- Task details
Output exactly, and only, the lines below from the one with "Tap the Reply to The OA text field" down to the one with "Viewport: 980px width, 495px". Include both end lines and no pictures.

- Given records
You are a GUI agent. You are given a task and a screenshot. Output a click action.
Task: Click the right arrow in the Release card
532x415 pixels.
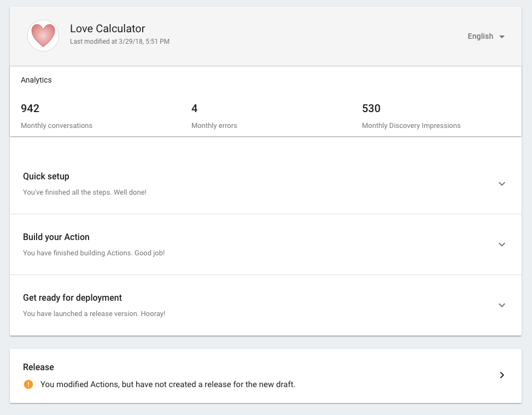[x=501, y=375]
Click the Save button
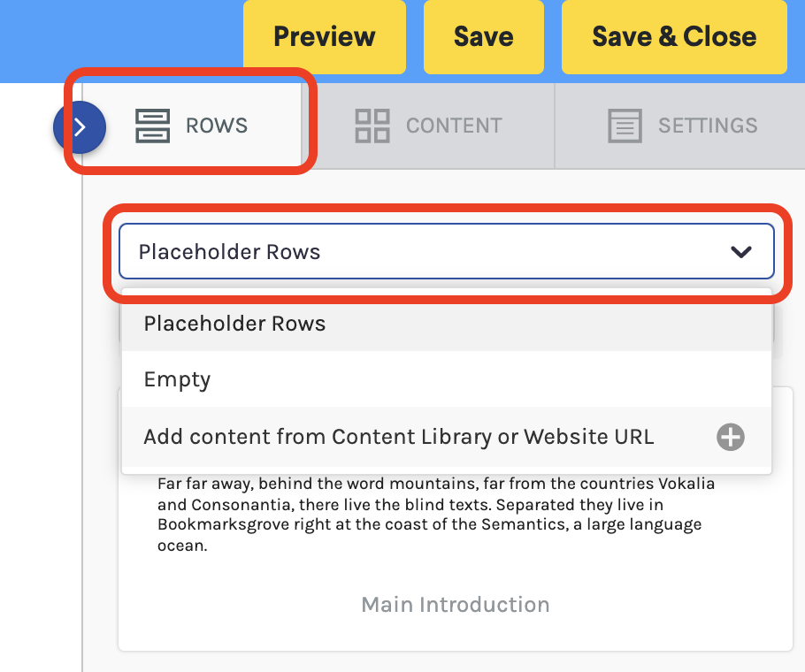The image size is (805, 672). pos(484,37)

...

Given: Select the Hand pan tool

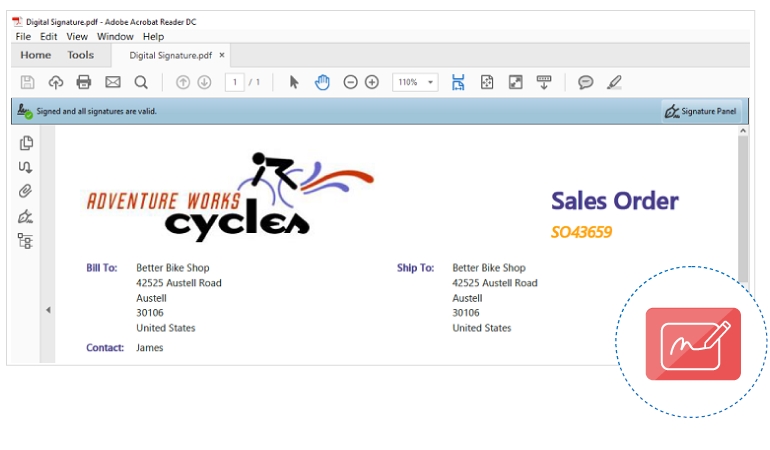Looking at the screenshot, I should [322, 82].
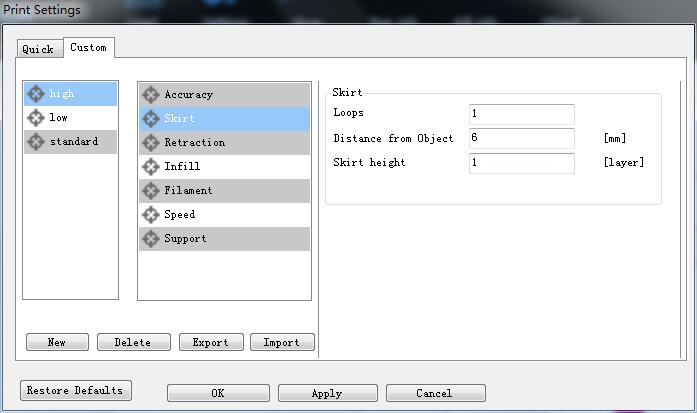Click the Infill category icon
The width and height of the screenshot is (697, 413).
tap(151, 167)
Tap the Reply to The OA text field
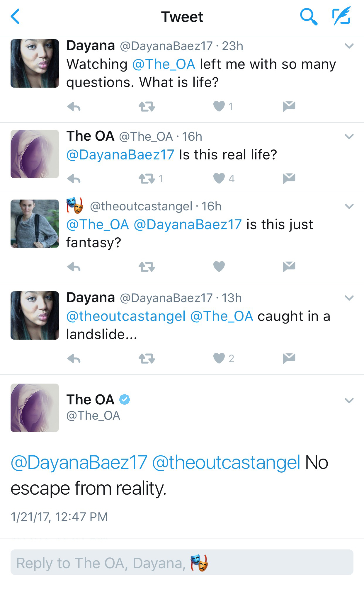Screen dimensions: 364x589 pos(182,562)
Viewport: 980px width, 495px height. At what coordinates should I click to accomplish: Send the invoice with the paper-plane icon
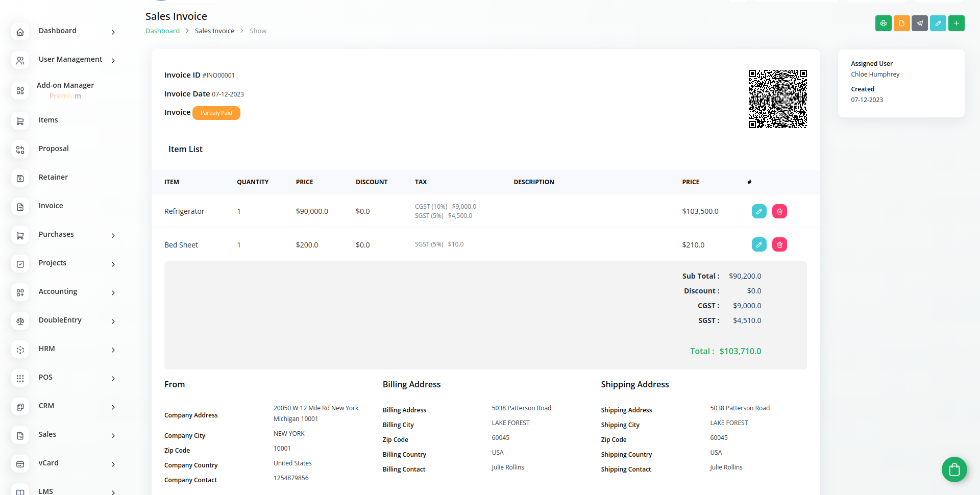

- Task output
Tap the Reply to The OA text field
Screen dimensions: 364x589 pos(182,562)
Viewport: 980px width, 495px height. At what coordinates should I click to accomplish: Send the invoice with the paper-plane icon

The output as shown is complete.